Best Foods to Boost Your Mood
Mid-afternoon and your energy slumps. You are feeling a bit gloomy and unmotivated. You wander into the kitchen to make a cup of tea and find yourself standing at the counter finishing that bag of dark chocolate chunk cookies. If you are quarantined at home you may be feeling emotions like sadness, loneliness, grief, or anxiety. Are you noticing that some of your eating habits have changed?
We can’t control what happens in the world around us, but we can determine how we choose to manage our emotions, and what you eat is one way to do just that.
Eat foods high in tryptophan to help make more serotonin
Serotonin, the feel-good happy chemical, is a neurotransmitter that helps to regulate your sleep and low levels are linked to depression and anxiety. In order to produce serotonin, the brain needs tryptophan, an essential amino acid that must come from our diet and studies show a relationship between dietary tryptophan and depression 1 Clams, oysters, squid, turkey, spinach, eggs, pineapple, plums, bananas, nuts and some dairy are all good sources of tryptophan.
Don’t eat a diet too high in protein
Tryptophan requires a transmitter to cross into the brain, but it competes with other amino acids for a seat on the bus in that transmitter! So, a diet too high in proteins will actually make less serotonin available to the brain. Seek to plan meals that balance some protein with healthy carbs.
Include healthy carbs in your diet
Including healthy carbs will help release insulin which will encourage the muscles to take in more protein while our friend tryptophan stays in the blood and is available to help synthesize serotonin. That could be one reason why we crave those chocolate chunk cookies when we have the blues. A better option may be a quinoa salad with roasted sweet potato and sliced turkey, or a bowl of oatmeal with fresh banana, apple and some yogurt.
Boost your dopamine levels
Eat foods high in tyrosine and phenylalanine which support the production of dopamine, your reward neurotransmitter, encouraging feelings of pleasure and to access more motivation. 2 Organic beef, pork, fish, chicken, and eggs, are high in these amino acids, and if you are vegan fava beans, nuts, edamame, whole grains and raw organic cocoa are all good choices.
Get your Omega-3’s
The brain is made mostly of fat. Healthy fats like DHA helps with the electrical activity needed for thoughts, emotions and the synthesis of dopamine. Foods high in omega 3’s are fatty fish like organic wild salmon, flax seeds, soybeans and walnuts. I recommend taking a supplement if you can if you think you may not be getting enough of these healthy fats. Look for a high-quality supplement that has been third part tested.

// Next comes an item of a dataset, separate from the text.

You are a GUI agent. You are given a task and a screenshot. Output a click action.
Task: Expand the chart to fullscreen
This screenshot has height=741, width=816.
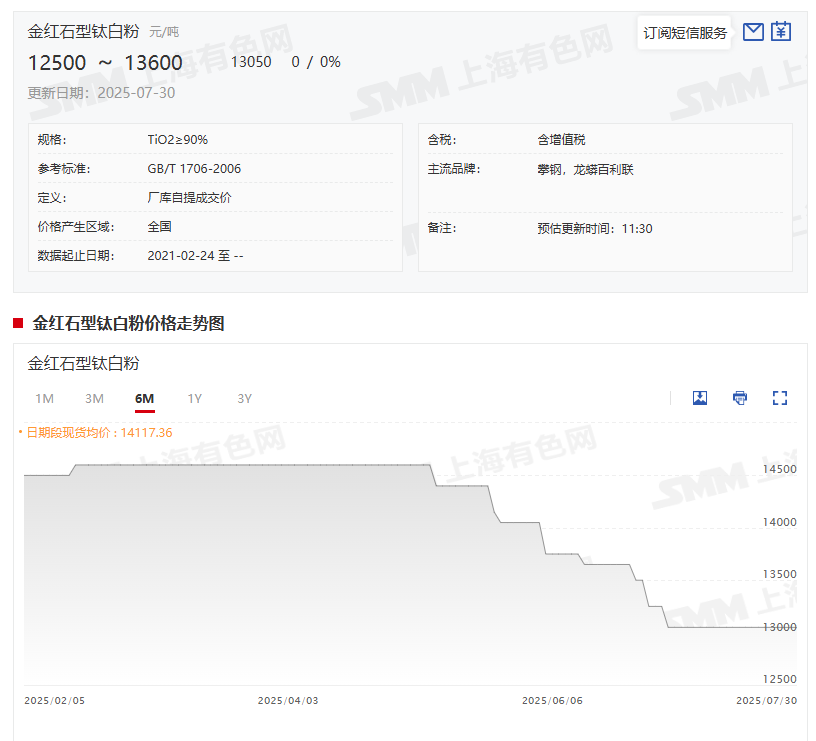[x=780, y=398]
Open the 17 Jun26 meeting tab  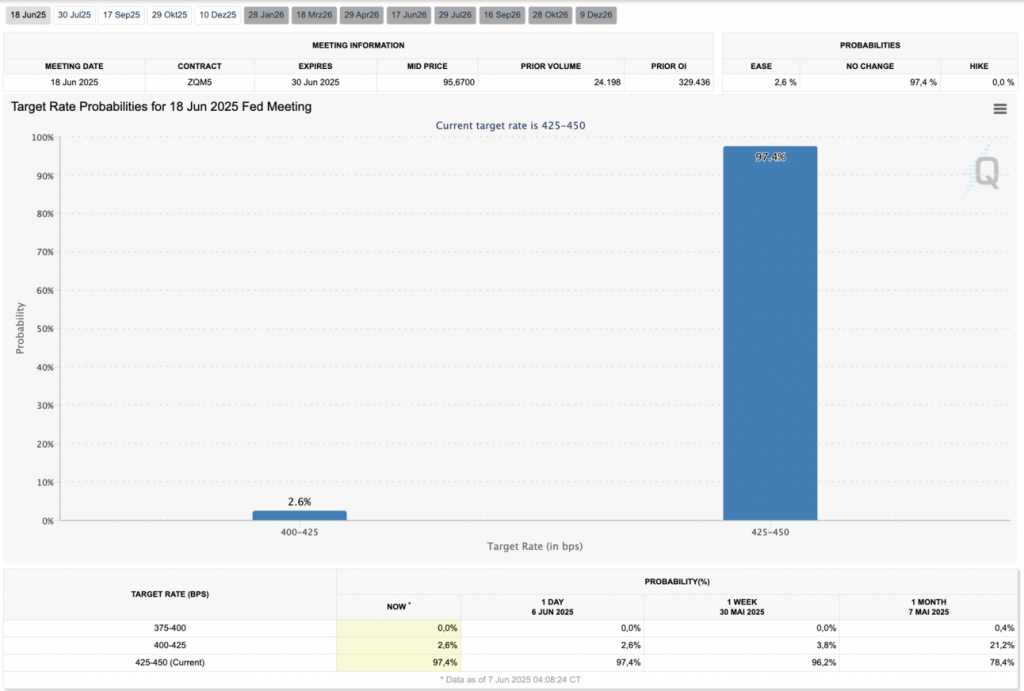(408, 15)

Avoid foods high in Omega 6
When Omega 6 levels are high, Omega 3 is not as efficient in the body. Our current American diet is much too high in Omega 6, causing increased inflammation. Foods high in Omega 6 include oils like canola, sunflower, soybean and corn found in most processed and fried foods.
Mama was right - eat more fruits and veggies
A randomized controlled trial in Australia showed that eating more fruits and veggies, following a Mediterranean style diet and limiting refined carbs, sugar and processed foods improved scores associated with depression and anxiety in young adults. 3 A Mediterranean diet includes lots of fresh vegetables, fish, beans, grains and extra virgin olive oil.
Get your vitamin D
Low levels of vitamin D have been associated with higher levels of depression 5 and most of us have lower than ideal levels when tested. Even if you do can outside and get some natural sunlight it is a good idea to take a Vitamin D supplement and include foods like egg yolk, fatty fish, and mushrooms. Many foods are now fortified with Vitamin D, so read labels.
Keep your gut happy
We are now learning that the bacteria and cells of your intestine produce serotonin 4 and dopamine – so keep your gut happy with lots of veggies and prebiotic foods like bananas, apples, oats, asparagus, garlic and onion. (Read more here!) These foods support the growth of probiotics, and studies are showing that beneficial bacteria in the gut influences your brains activity in a positive way.
Include a wide range of foods in your meals, and if you follow a special diet for health or lifestyle reasons, or certain foods are not available for you right now, it may be a good idea to supplement as needed. If you are unsure as to whether or not you are getting all the nutrients you need, consult with a certified nutritionist.